TO BE DONE
Pick out and copy each line in the listing below that contains the word "left". Case counts.

PROVIDED RECORDS
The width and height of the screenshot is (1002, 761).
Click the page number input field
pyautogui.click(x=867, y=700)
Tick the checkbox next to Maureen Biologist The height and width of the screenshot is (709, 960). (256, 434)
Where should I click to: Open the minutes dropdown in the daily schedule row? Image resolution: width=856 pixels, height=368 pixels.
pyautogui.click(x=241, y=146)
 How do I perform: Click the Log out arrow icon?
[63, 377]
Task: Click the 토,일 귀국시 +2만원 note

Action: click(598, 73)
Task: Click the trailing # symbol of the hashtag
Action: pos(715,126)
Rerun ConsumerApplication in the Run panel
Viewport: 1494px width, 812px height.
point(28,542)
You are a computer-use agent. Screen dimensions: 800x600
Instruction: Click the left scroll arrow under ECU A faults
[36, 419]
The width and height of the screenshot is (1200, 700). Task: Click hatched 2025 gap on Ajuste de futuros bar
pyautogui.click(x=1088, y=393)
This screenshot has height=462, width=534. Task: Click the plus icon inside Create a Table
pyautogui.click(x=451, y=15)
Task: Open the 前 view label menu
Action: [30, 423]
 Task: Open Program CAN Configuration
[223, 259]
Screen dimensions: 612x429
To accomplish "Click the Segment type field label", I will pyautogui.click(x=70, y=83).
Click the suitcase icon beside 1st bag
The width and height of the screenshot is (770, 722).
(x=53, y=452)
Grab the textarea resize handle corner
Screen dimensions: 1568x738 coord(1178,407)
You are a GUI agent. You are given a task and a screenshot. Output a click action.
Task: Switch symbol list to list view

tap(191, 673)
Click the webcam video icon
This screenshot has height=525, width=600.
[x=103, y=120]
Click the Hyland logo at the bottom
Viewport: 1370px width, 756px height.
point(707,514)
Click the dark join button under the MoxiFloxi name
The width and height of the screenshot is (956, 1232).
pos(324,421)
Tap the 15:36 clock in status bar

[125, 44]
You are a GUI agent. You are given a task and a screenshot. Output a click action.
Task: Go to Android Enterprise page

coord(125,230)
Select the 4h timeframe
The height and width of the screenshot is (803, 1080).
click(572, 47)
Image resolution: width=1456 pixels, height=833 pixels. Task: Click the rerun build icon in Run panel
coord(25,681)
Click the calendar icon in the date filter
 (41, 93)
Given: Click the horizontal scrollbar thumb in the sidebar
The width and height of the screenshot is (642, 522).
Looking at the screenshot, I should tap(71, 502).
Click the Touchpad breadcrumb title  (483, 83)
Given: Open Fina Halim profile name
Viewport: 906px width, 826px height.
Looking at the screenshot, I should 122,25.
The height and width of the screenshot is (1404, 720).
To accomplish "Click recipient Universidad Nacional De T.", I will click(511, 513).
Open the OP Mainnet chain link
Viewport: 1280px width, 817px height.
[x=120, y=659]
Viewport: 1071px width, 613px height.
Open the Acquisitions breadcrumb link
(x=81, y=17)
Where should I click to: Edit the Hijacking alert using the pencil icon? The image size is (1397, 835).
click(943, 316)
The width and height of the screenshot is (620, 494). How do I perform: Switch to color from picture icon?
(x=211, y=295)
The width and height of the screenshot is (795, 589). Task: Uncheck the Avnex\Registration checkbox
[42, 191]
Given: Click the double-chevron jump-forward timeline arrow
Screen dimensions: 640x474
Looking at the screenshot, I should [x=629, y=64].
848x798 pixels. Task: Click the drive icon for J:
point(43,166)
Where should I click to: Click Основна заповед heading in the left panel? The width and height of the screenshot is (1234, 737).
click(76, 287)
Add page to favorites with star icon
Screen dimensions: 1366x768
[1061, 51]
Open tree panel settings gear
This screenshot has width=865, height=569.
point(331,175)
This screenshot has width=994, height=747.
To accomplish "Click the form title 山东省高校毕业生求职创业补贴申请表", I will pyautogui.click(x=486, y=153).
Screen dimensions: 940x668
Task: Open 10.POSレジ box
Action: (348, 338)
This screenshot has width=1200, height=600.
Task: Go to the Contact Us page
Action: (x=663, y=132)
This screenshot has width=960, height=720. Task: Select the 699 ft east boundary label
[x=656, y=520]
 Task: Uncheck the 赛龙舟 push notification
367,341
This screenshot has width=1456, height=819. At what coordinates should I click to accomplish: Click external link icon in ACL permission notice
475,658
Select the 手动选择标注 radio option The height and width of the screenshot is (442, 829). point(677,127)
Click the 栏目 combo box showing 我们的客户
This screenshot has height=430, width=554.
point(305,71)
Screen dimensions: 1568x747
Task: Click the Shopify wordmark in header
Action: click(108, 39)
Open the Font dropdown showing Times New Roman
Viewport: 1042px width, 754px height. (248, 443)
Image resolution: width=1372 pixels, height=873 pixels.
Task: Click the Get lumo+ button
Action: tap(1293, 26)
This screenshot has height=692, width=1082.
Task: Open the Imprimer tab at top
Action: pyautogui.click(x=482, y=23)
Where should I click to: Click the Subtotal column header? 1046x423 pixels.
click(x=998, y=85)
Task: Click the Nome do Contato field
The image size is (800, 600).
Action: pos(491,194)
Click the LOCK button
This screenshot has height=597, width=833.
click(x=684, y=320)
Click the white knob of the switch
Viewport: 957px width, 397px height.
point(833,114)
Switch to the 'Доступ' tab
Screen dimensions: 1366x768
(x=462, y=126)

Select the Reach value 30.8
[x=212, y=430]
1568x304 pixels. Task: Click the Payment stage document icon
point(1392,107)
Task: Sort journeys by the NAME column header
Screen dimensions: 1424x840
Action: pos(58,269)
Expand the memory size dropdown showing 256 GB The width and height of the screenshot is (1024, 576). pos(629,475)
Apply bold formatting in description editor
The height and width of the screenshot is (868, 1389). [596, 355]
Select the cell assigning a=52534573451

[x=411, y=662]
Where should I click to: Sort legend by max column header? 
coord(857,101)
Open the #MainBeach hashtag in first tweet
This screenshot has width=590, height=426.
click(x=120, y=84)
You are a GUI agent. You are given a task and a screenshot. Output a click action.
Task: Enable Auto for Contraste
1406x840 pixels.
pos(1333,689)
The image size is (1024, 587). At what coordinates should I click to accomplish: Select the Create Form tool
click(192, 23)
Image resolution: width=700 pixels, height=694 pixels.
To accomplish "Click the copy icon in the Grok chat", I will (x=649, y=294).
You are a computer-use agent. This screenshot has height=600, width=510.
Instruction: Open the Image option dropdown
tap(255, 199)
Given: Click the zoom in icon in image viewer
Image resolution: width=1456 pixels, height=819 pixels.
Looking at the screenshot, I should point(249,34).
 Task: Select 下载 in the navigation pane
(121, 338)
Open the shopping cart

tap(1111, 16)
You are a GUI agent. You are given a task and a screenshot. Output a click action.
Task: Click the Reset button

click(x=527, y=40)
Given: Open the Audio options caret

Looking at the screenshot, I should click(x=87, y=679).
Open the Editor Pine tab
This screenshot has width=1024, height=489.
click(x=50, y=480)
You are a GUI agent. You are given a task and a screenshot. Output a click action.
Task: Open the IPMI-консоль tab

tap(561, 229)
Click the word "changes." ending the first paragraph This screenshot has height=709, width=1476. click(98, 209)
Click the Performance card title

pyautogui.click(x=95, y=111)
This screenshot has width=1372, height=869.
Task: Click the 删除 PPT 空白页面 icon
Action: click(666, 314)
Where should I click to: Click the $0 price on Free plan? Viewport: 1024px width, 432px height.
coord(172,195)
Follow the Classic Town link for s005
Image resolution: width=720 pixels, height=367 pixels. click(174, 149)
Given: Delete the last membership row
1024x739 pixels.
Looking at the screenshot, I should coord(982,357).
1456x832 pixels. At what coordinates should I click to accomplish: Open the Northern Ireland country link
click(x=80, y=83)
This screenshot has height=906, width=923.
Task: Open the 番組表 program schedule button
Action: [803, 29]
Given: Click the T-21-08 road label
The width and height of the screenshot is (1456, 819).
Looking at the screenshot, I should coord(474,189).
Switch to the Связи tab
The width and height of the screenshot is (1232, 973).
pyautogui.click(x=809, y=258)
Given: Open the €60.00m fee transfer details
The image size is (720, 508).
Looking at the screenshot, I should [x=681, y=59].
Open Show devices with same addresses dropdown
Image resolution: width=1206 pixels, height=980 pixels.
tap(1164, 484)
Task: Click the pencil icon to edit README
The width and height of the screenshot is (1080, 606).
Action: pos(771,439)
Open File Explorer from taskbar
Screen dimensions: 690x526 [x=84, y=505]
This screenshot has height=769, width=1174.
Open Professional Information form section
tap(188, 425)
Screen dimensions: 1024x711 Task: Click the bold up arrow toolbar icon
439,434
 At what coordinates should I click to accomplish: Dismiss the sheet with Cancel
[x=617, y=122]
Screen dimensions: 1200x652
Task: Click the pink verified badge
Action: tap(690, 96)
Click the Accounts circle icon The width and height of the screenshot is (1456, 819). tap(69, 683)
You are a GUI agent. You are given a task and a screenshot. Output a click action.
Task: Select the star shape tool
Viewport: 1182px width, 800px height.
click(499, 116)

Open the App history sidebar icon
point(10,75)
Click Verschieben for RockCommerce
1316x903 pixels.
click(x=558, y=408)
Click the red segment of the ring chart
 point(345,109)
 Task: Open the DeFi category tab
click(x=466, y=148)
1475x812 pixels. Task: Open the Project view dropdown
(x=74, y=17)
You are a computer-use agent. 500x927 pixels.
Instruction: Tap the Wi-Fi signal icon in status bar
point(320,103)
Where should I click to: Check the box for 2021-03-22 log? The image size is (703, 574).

PROBLEM SOLUTION
Instruction: Click the left scroll arrow under ECU A faults
Where should I click to: Click Основна заповед heading in the left panel? The width and height of the screenshot is (1234, 737).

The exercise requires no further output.